In my own history of public school education, I memorized the pre-amble to the Consitution of the United States of America in 8th grade, and the Bill of Rights in 9th grade.  That was required for two social studies classes in the mid-1970's, and even native speakers can struggle with memorization, but it is not at all a bad skill to develop at a young age.  For high school English classes, I memorized Ozymanidius and a Shakespearean sonnet.  I memorized the lines of a play for one character in a drama class.  All along the way I had the lyrics to many, many songs, both old and modern, tucked away in memory.

When I got into Tolkien after 8th grade, I had Stone Troll, "Gil-Galad was and elven king...", and Galadriel's farewell, "Namarie" (in Elvish Quenya!--or is it Sindarin?), all memorized with some diligence.

All of that contributed to my overall literacy.
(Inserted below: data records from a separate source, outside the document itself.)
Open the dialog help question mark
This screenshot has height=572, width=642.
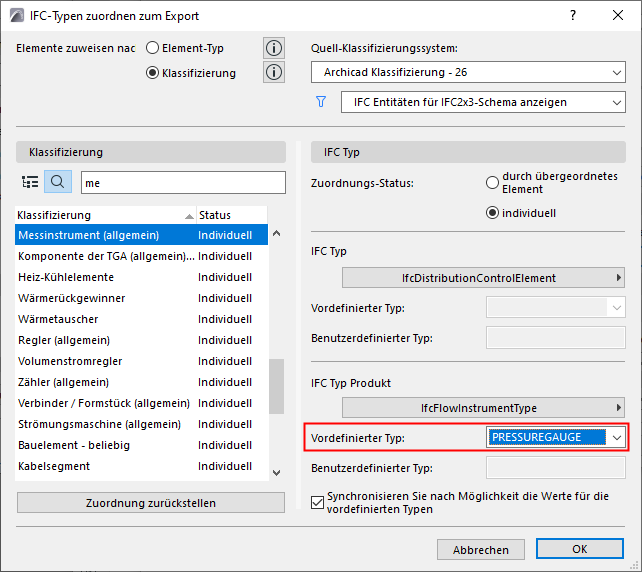573,16
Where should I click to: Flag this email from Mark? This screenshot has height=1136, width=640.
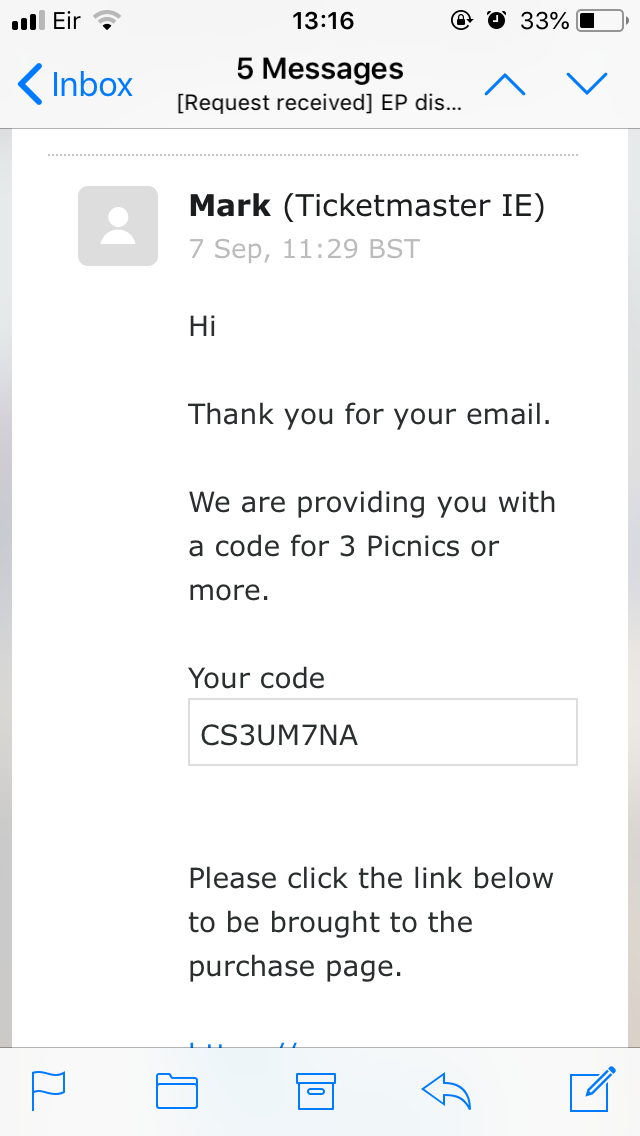pyautogui.click(x=48, y=1091)
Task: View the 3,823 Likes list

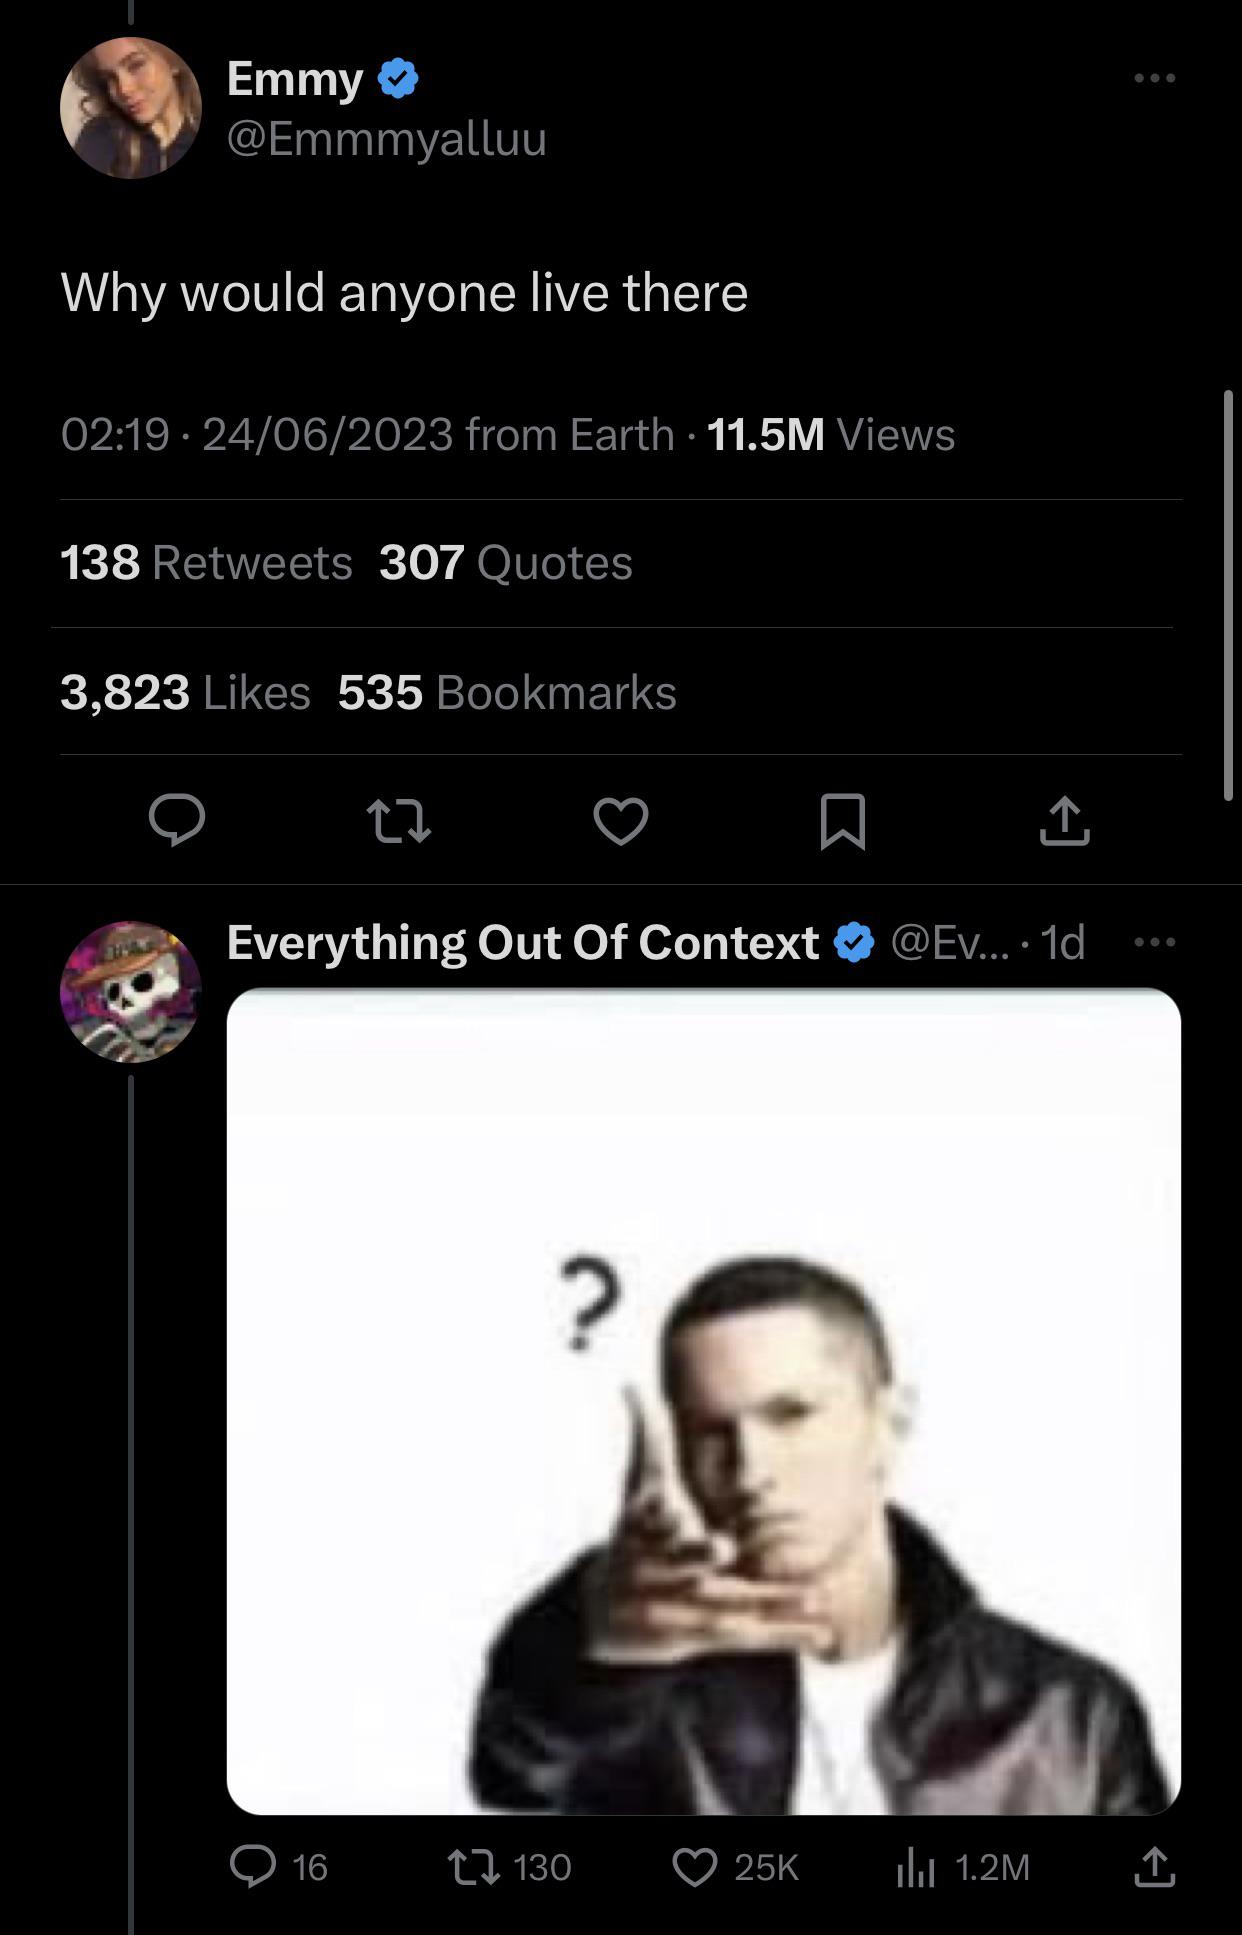Action: click(185, 692)
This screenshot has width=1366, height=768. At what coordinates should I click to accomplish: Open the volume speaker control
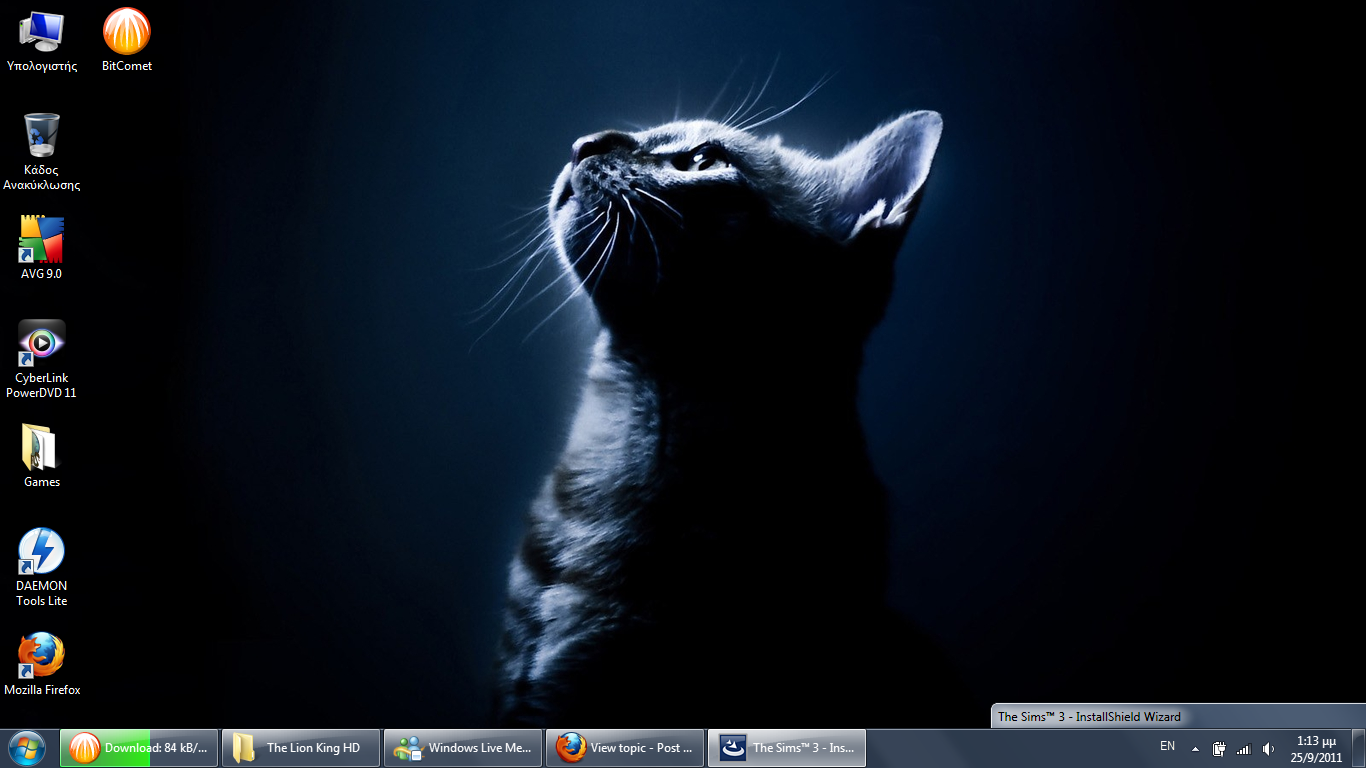click(x=1268, y=749)
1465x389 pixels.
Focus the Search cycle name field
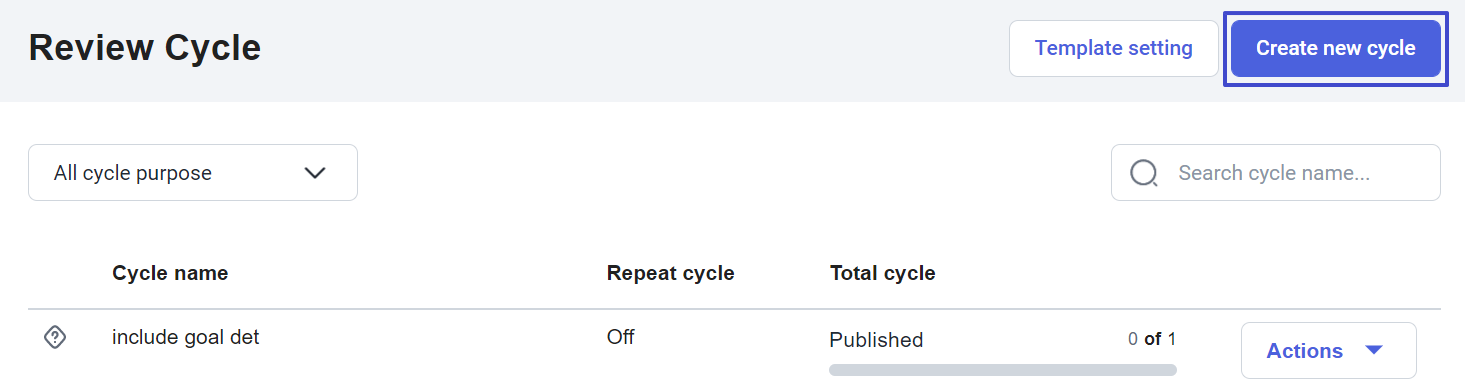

In my efforts to learn German about 10 years ago, I had German language DVD''s of popular American films (with German dubbing) sometimes playing repeatedly as background while I did other things like washing dishes or folding laundry.  (These days I would load a German translation of The Hobbit on my iPod and listen to it while hiking a mountain).  At first, I was just acquainting myself better with the rhythms and cadances of the language.  Eventually, I spontaneously commited some of the dialogues to memory and that served as a model, retrievable for use when I wanted to express something using a similar or related grammatical structure in German.

This worked for learning a new language because I already knew the plot in English.  That way I could just focus on the vocabulary and grammar.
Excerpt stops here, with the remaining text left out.